Eine zweite Welle von Festival-Gründungen fiel in das Ende der 70er und den Beginn der 80er Jahre. Immer weniger anspruchsvolle Filme internationalen Zuschnitts erreichten immer weniger Kinos, die immer mehr von kurzlebigen Bestsellern hollywoodschen Zuschnitts verstopft wurden.

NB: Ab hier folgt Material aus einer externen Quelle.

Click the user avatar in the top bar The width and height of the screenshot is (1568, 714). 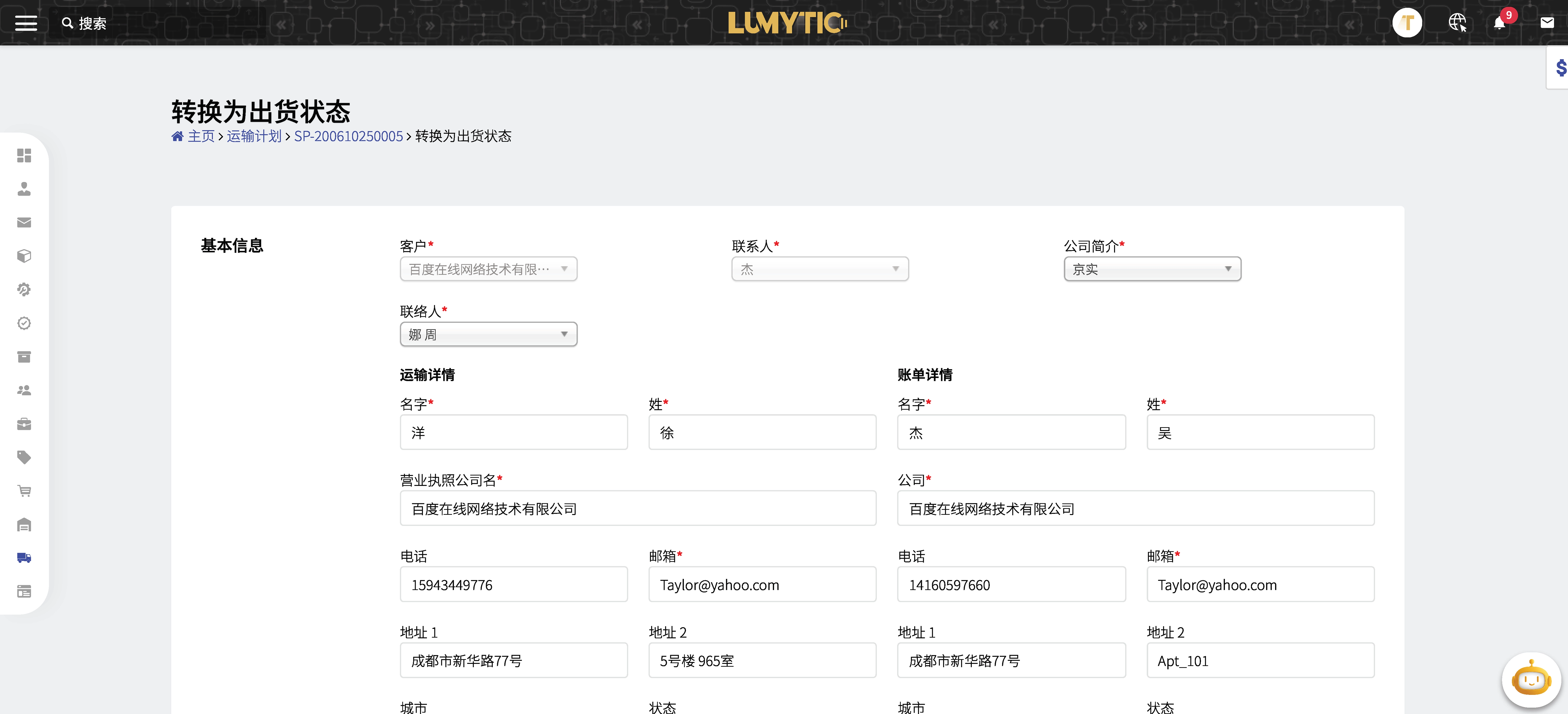click(x=1407, y=22)
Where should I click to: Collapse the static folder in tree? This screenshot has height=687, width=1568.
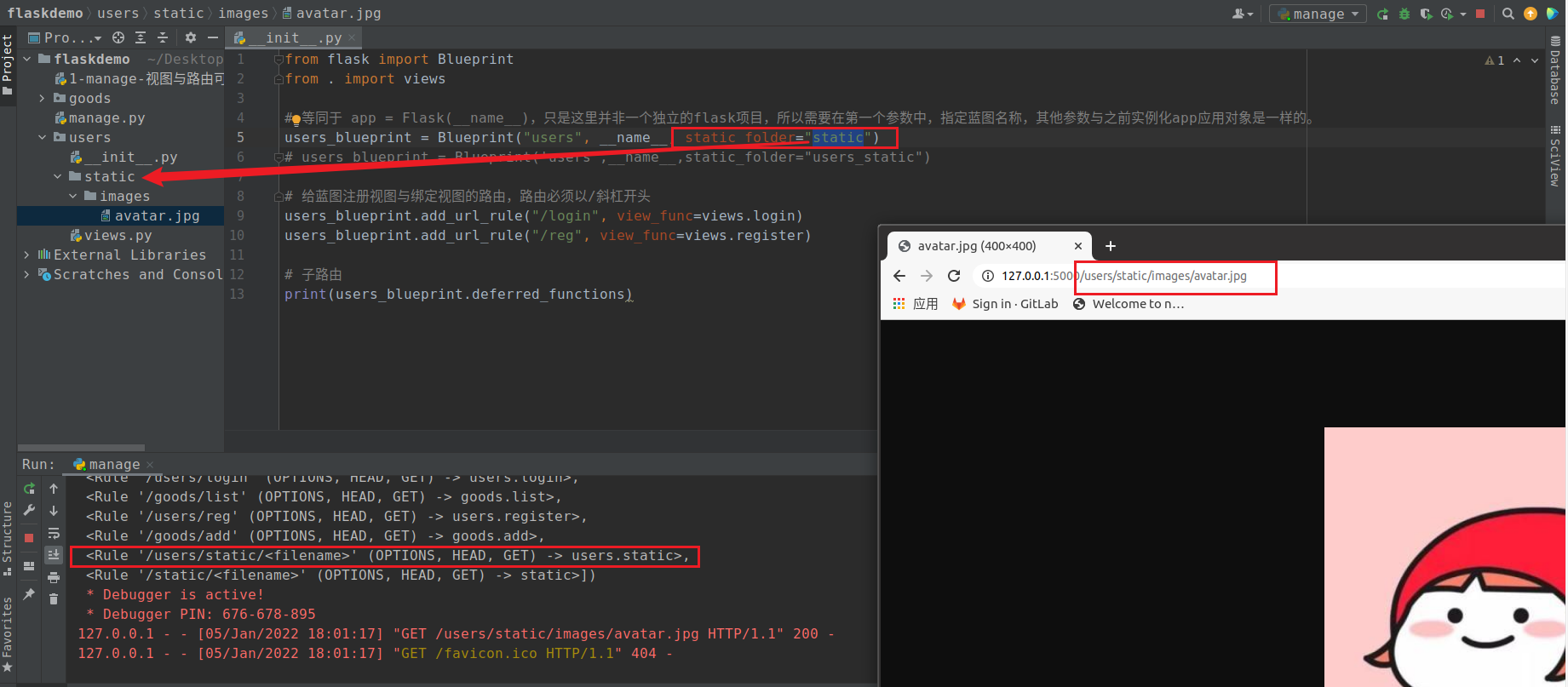point(58,177)
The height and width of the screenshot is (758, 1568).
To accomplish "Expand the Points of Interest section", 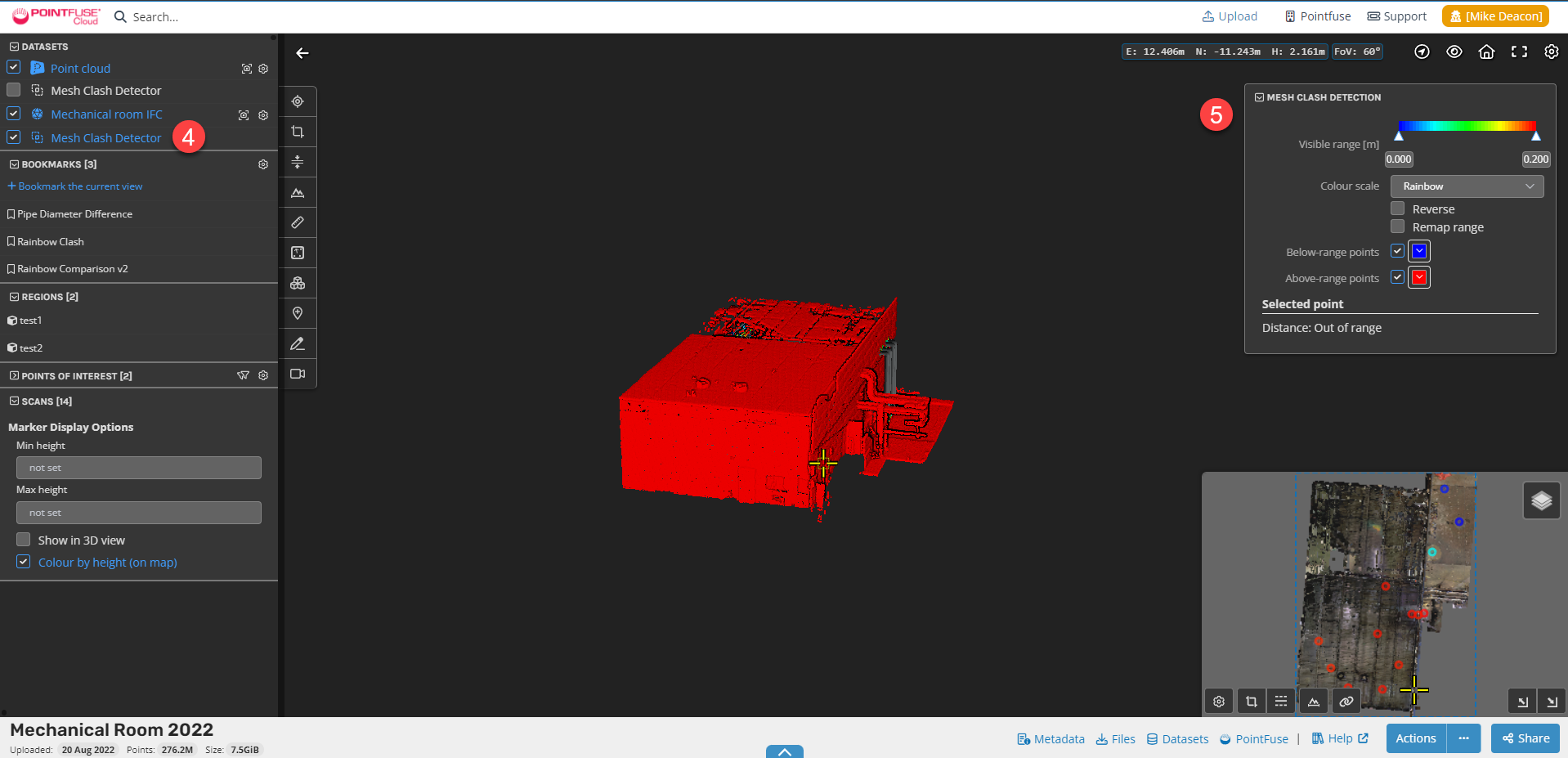I will [x=14, y=376].
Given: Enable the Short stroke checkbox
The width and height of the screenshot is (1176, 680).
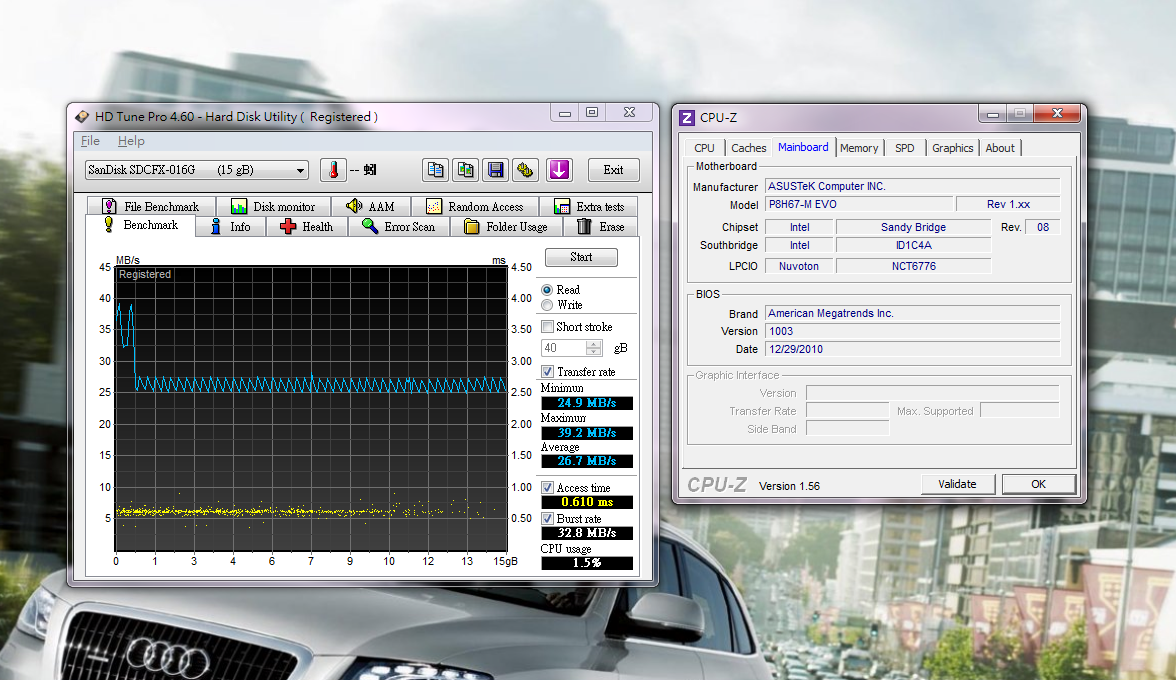Looking at the screenshot, I should point(547,327).
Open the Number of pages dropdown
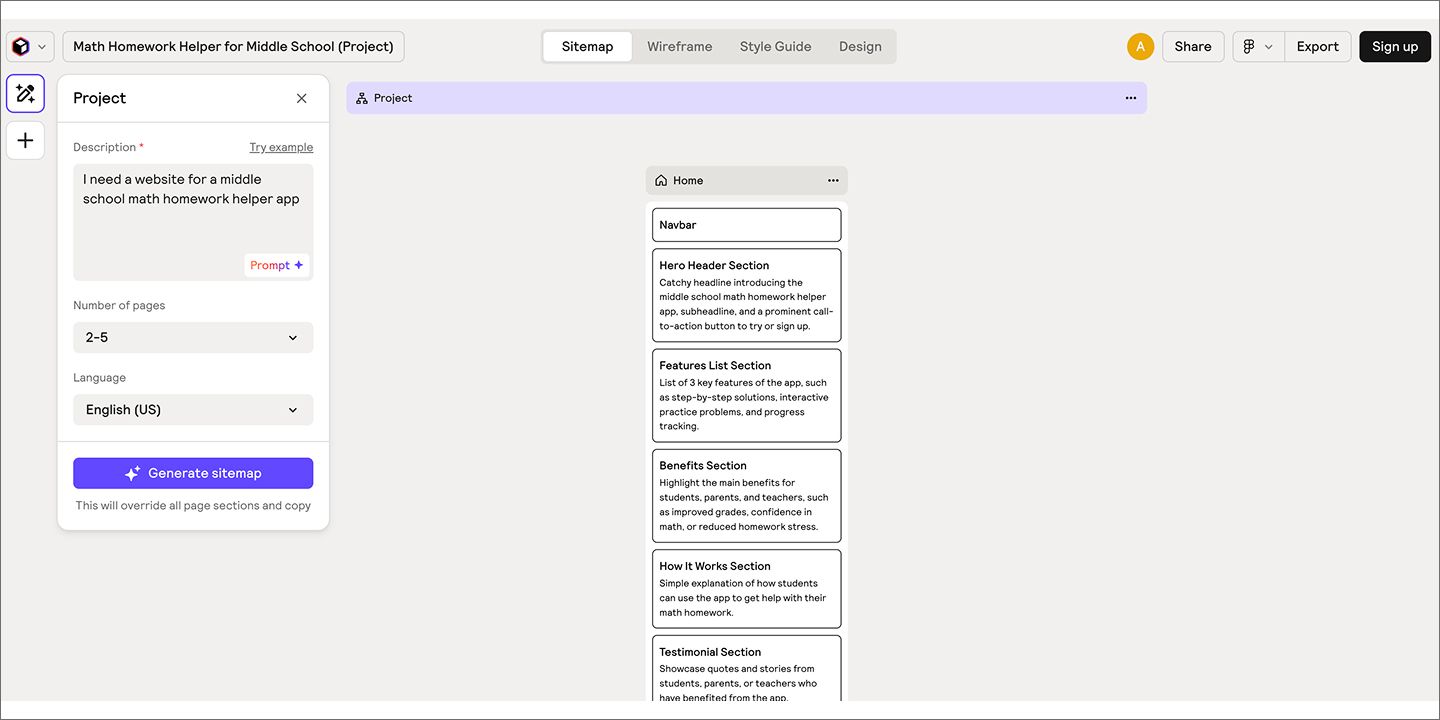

An diesem Defizit an Filmkultur hat sich bis heute nicht viel geändert, jedenfalls nicht in den regulären Filmtheatern. Doch hat ein interessiertes Publikum in vielen größeren, mittleren und inzwischen auch kleineren Städten die Möglichkeit, bei Festivals und Filmwochen ein breites Angebot an Filmen zu sehen. Die Zahl der deutschen Städte, die sich heute ein eigenes Festival leisten, geht in die Hunderte und hat in den letzten Jahren sprunghaft zugenommen. Festivals und Filmwochen sind Teil einer alternativen Film-Szene geworden. Das haben auch die meisten Verleiher erkannt, im Inland wie international: sie fordern von Festivals Leihgebühren, sozusagen als Ersatz für die Einnahmen aus dem Kino-Verleih, der für viele Filme nicht mehr funktioniert.

Festivals gibt es für alle Genres: für Kurzfilme, Spielfilme, Dokumentarfilme, Kinderfilme, Animation. Einige Festivals und Filmwochen sind Länder-orientiert: Ost-Europa, Nord-Europa, Frankreich, Italien, Türkei... Einige internationale Festivals bieten Nebenreihen mit deutschen Filmen.

Auch in den neuen Bundesländern ist die Festival-Landschaft vielfältig. Bereits zu DDR-Zeiten bestehende Festivals wurden mit veränderten Konzepten weitergeführt, neue kamen dazu.

Fast alle Festivals veröffentlichen Kataloge. Zu einzelnen Reihen/Retrospektiven/Schwerpunkten werden außerdem nicht selten Bücher publiziert, im Eigenverlag der Festivals oder in Kooperation mit Buch-Verlagen. Oft sind Festival-Veröffentlichungen zweisprachig, deutsch und englisch.